As he describes it: "I was like an open wound."
"It was actually a great time to be making a movie because I was so available," he smiles. "I could cry at the drop of a hat and I was so nervous.
"It was a great time," he says. "It's been the most humbling and most rewarding year of my life."
Hawke was himself born in Austin, Texas, in 1970 to teenage parents. His own father left when Ethan was a toddler.
"My parents didn't have enough love for each other to keep them together," he says.
That, Hawke says, made the responsibility of parenting an important challenge.
"I've never really had to do anything for anybody else before," he says. "I was the single child of a single mom, and a baby really asks you to show up and practise what you preach. Daily!
"I started out thinking: I'm going to win Dad of the Month, and then I realized there is no Dad of the Month prize, and it's every day. That's the thing: you've got to be there every day.
"Whether or not it's manifested itself in my behaviour, I don't know, but it's been the most maturing thing I've done."
But don't look for Hawke to chuck his penchant for making small intimate films in favour of big Hollywood blockbusters with huge paycheques.

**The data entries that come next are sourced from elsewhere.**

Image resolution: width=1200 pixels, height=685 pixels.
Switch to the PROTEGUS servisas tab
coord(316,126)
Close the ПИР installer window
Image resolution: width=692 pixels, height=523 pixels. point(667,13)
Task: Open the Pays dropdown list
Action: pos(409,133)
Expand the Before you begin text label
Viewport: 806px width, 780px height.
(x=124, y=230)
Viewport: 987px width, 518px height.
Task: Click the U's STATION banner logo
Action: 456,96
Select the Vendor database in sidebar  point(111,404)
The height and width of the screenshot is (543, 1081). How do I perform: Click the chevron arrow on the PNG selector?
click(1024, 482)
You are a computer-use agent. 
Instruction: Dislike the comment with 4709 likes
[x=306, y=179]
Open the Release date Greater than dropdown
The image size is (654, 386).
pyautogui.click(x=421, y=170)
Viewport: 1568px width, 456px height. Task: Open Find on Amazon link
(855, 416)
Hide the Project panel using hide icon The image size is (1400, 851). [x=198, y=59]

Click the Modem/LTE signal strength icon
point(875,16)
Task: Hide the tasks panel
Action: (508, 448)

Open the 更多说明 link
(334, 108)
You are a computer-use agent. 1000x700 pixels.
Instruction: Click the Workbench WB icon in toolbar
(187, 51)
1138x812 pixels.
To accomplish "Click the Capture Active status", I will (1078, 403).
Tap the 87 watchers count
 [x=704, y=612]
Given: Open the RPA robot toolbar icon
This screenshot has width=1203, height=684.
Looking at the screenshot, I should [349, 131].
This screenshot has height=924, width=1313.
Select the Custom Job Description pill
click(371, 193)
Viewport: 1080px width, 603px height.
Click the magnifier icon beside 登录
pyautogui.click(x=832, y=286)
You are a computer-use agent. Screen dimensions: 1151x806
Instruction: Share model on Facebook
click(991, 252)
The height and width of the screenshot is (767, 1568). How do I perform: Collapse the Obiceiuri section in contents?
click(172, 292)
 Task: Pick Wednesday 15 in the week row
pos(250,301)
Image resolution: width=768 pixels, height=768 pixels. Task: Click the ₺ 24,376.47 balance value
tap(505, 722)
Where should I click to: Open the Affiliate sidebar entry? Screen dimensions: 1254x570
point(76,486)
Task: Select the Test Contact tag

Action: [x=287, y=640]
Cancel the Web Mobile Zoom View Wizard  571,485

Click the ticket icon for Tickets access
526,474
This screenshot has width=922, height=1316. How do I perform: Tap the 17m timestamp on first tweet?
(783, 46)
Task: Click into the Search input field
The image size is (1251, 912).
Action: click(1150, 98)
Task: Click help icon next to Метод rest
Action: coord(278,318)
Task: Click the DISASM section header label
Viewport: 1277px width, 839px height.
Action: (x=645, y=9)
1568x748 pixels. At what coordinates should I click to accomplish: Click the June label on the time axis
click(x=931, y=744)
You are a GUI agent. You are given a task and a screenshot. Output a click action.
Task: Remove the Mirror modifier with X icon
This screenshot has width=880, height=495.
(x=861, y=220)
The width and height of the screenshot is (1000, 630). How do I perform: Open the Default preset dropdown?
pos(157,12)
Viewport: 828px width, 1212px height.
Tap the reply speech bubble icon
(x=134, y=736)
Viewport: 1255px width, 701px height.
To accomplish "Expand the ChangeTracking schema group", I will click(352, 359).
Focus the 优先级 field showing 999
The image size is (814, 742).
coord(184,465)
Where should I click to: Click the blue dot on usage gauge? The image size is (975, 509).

Hawke started out making those films when he was just 14 and appeared in the Joe Dante adventure Explorers in 1985. His follow-up four years later was a breakthrough performance in Peter Weir's Dead Poets Society opposite Robin Williams.
But the 29-year-old actor says he'll continue with his habit of making smaller pictures, such as his upcoming $1-million modern-dress version of Hamlet, which he also produced. Hawke joyfully disparages A-list movie stars who "get indie" by dipping their toes in low-budget art films while still demanding huge trailers.
"Getting indie is like when you pay for your own phone bills," Hawke says.
So, why is he in a big-studio film such as Snow Falling on Cedars? Hawke says it's "basically a big art film made in a studio."
A reporter points out that it was based on a best-seller, but Hawke counters that that isn't necessarily a bad thing.
"It's a big popular literary novel," he says.
"It's not a movie that is even easy to say what it's about," he says. "It's not just about one thing, it's about a trial, but there's a love affair, and there's the history of a town."
Hawke acknowledges the combination of a studio and an art film is a sticky proposition. He says he learned after Columbia Pictures attempted to market the challenging cerebral thriller Gattaca.
"They didn't know what to do with it," Hawke says. "I always felt that if (indie studios) Fine Line or New Line or Miramax had Gattaca, they would have had a much better luck with it, as opposed to positioning it as some kind of sci-fi thriller."
Presumably, when it comes to the success of Snow Falling on Cedars, Hawke will be keeping his fingers crossed.
When he isn't changing diapers, that is.